# NLPTW2
The first model, nlptw was a rather simple model. It did predict words rather well, but it couldn't really understand context beyond the first sentence. NLPTW2 is an attempt to fix that.
Essentially, nlptw2 is just a bigger version of the first model, with more input nodes for previous sentences and such.

## Todo
- [ ] Make model respond with full sentences rather than just a specific amount of words.

In [None]:
%pip install tensorflow --user

In [None]:
import tensorflow as tf
import numpy as np

## Optional: Reading text data
For testing, I just used a few publicly available books from [Project Gutenberg] (https://www.gutenberg.org/), but you could also just copy a bunch of tweets into that text file to train on.

In [None]:
with open('../data/tweetdata.txt', encoding="utf8") as f:
    lines = f.read()

# Preparing Data
This works by reading in text, then split them by sentences and feeding the result into a tokenizer.

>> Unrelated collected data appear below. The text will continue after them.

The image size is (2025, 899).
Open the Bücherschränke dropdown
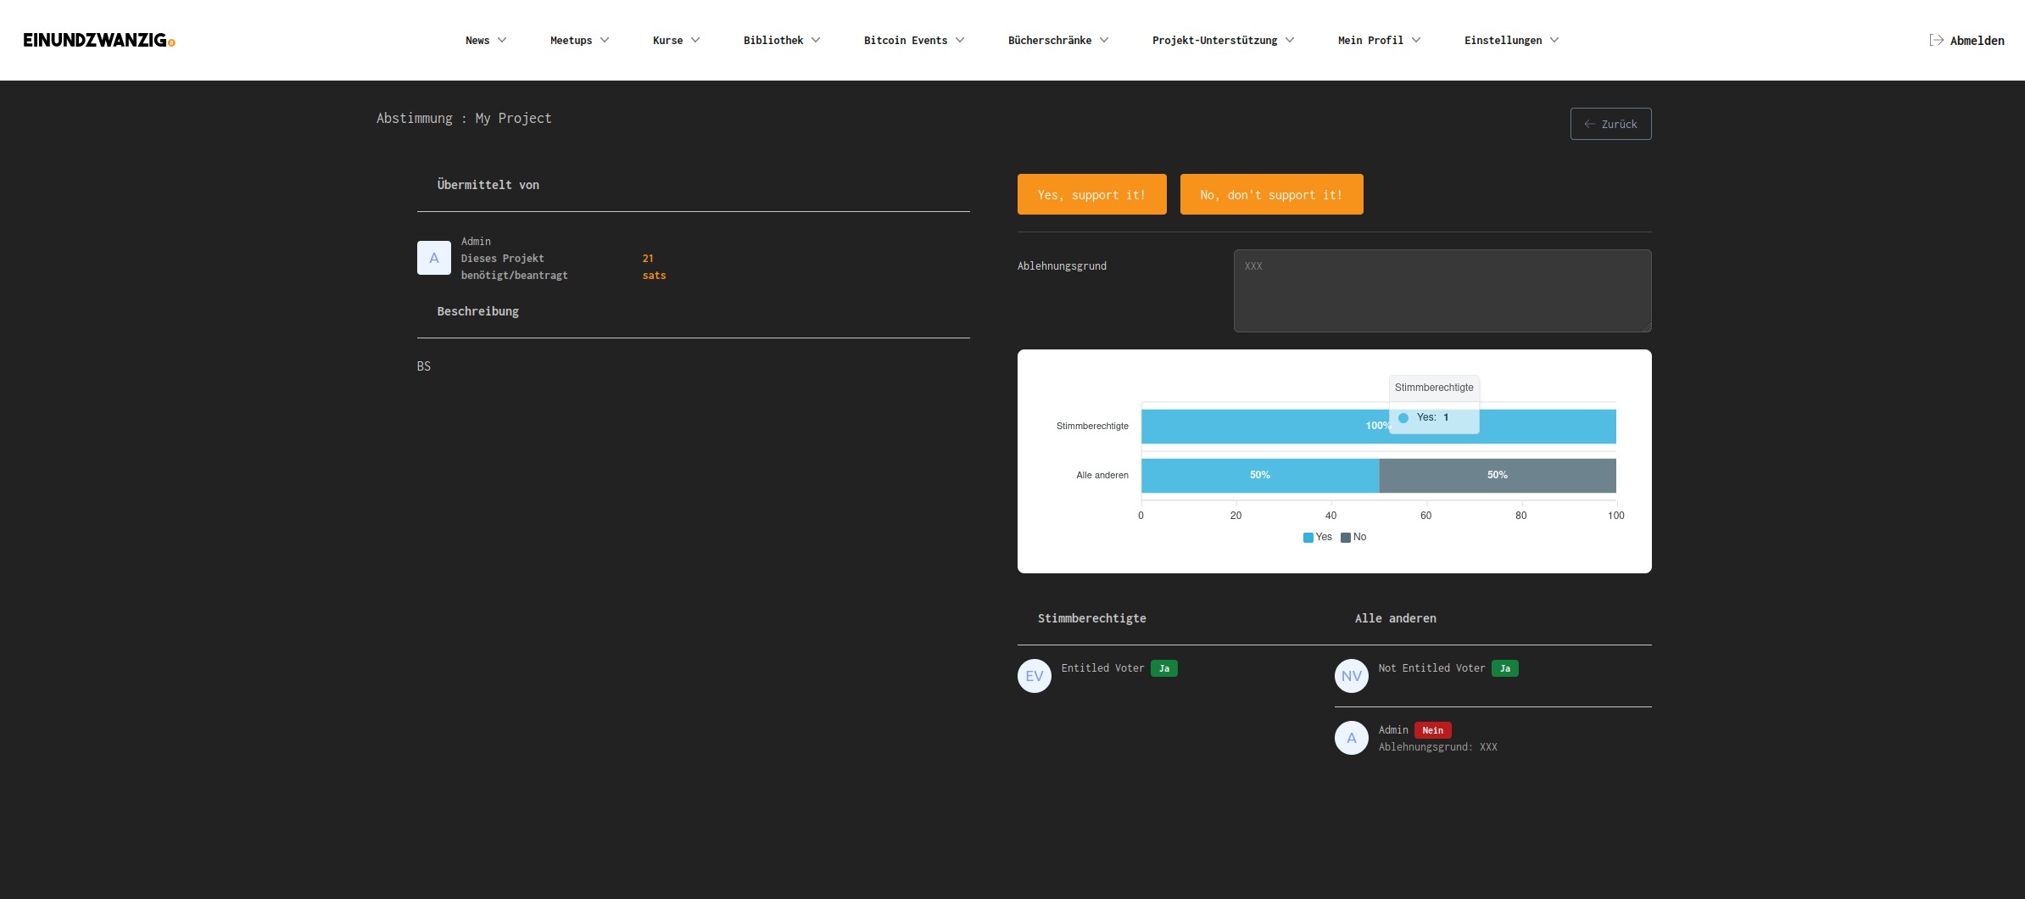1057,40
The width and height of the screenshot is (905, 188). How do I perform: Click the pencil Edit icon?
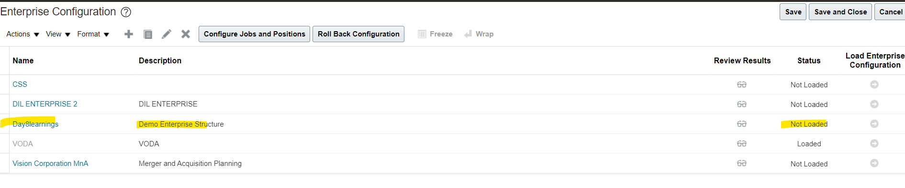[167, 34]
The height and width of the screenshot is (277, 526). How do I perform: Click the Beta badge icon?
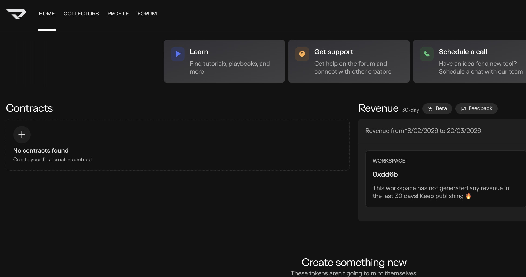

The tokenizer then splits the sentences into words, and then converts the words into numbers.

In [None]:
from tensorflow.keras.preprocessing.text import Tokenizer
from tensorflow.keras.utils import to_categorical, pad_sequences    


tokenizer = Tokenizer(
    filters='"#$%&()*+-/<=>@[\\]^_`{|}~\t\n',
    split=' ',
)
data = lines
corpus = data.split(".")

tokenizer.fit_on_texts(corpus)
total_words = len(tokenizer.word_index) + 1
# we add 1 to the length to include a placeholder for unknown words (OOV)

In [None]:
# create input sequences using list of tokens
input_sequences = []
for line in corpus:
    token_list = tokenizer.texts_to_sequences([line])[0]
    for i in range(1, len(token_list)):
        n_gram_sequence = token_list[:i+1]
        input_sequences.append(n_gram_sequence)

In [None]:
# padding sequences
max_sequence_length = max([len(x) for x in input_sequences])
input_sequences = np.array(pad_sequences(input_sequences, maxlen=max_sequence_length, padding='pre'))

In [None]:
# slice list by using the last element as the label
xs = input_sequences[:,:-1]
labels = input_sequences[:,-1]

ys = tf.keras.utils.to_categorical(labels, num_classes=total_words)

# RNN Architecture
This is where the model's layers are defined. Using the `fit( ... )` method, it is then being trained on the data provided previously.

In [None]:
from tensorflow.keras.layers import Embedding, LSTM, Dense, Dropout, Bidirectional
from tensorflow.keras.models import Sequential
from tensorflow.keras.optimizers import Adam

In [None]:
model = Sequential()
model.add(Embedding(total_words,240, input_length=max_sequence_length-1))
model.add(Bidirectional(LSTM(150)))
model.add(Dense(total_words, activation='softmax'))
adam = Adam(lr=0.01)
model.compile(loss='categorical_crossentropy', optimizer=adam, metrics=["acc"])
history = model.fit(xs, ys, epochs=10, verbose=1)
model.save('../models/model_tweetdata8k.h5')

# Testing
This is where you can provide simple input to the model, which will then try to complete your sentence.
Note that all of this is just a testing environment. I will launch the model on Twitter with a much larger dataset, but essentially the same code sooner or later, so stay tuned!

In [None]:
import random

seed_text = random.sample(tokenizer.word_index.keys(), 1)[0]
next_words = 25

for _ in range(next_words):
    token_list = tokenizer.texts_to_sequences([seed_text])[0]
    token_list = pad_sequences([token_list], maxlen=max_sequence_length-1, padding='pre')
    predicted = model.predict(token_list, verbose=0)
    predicted = np.argmax(predicted)
    output_word = 0
    for word, index in tokenizer.word_index.items():
        if index == predicted:
            output_word = word
            break
    seed_text += " " + output_word
print(seed_text)